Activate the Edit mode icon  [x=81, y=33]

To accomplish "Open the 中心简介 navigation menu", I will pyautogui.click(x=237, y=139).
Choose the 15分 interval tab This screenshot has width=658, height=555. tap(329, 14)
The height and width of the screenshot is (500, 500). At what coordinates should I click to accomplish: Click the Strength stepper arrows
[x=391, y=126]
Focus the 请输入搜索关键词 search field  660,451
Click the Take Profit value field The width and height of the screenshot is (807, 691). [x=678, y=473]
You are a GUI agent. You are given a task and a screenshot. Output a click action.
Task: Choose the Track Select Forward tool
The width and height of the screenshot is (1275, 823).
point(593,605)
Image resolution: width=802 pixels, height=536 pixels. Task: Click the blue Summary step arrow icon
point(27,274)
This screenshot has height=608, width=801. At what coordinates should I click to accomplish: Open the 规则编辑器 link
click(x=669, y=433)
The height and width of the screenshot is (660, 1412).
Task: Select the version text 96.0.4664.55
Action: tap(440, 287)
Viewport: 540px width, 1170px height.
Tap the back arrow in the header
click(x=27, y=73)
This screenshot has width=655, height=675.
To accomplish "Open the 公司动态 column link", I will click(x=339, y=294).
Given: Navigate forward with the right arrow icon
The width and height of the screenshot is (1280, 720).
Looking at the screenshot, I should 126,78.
----
*Problem details*.
Start at the line containing "You are a GUI" and copy each line through the last one in the records, exactly and with nothing added.

*Exercise output*.
You are a GUI agent. You are given a task and a screenshot. Output a click action.
Task: Choose the Track Select Forward tool
The width and height of the screenshot is (1275, 823).
point(593,605)
Image resolution: width=802 pixels, height=536 pixels. Task: Click the blue Summary step arrow icon
point(27,274)
This screenshot has height=608, width=801. At what coordinates should I click to accomplish: Open the 规则编辑器 link
click(x=669, y=433)
The height and width of the screenshot is (660, 1412).
Task: Select the version text 96.0.4664.55
Action: tap(440, 287)
Viewport: 540px width, 1170px height.
Tap the back arrow in the header
click(x=27, y=73)
This screenshot has width=655, height=675.
To accomplish "Open the 公司动态 column link", I will click(x=339, y=294).
Given: Navigate forward with the right arrow icon
The width and height of the screenshot is (1280, 720).
Looking at the screenshot, I should 126,78.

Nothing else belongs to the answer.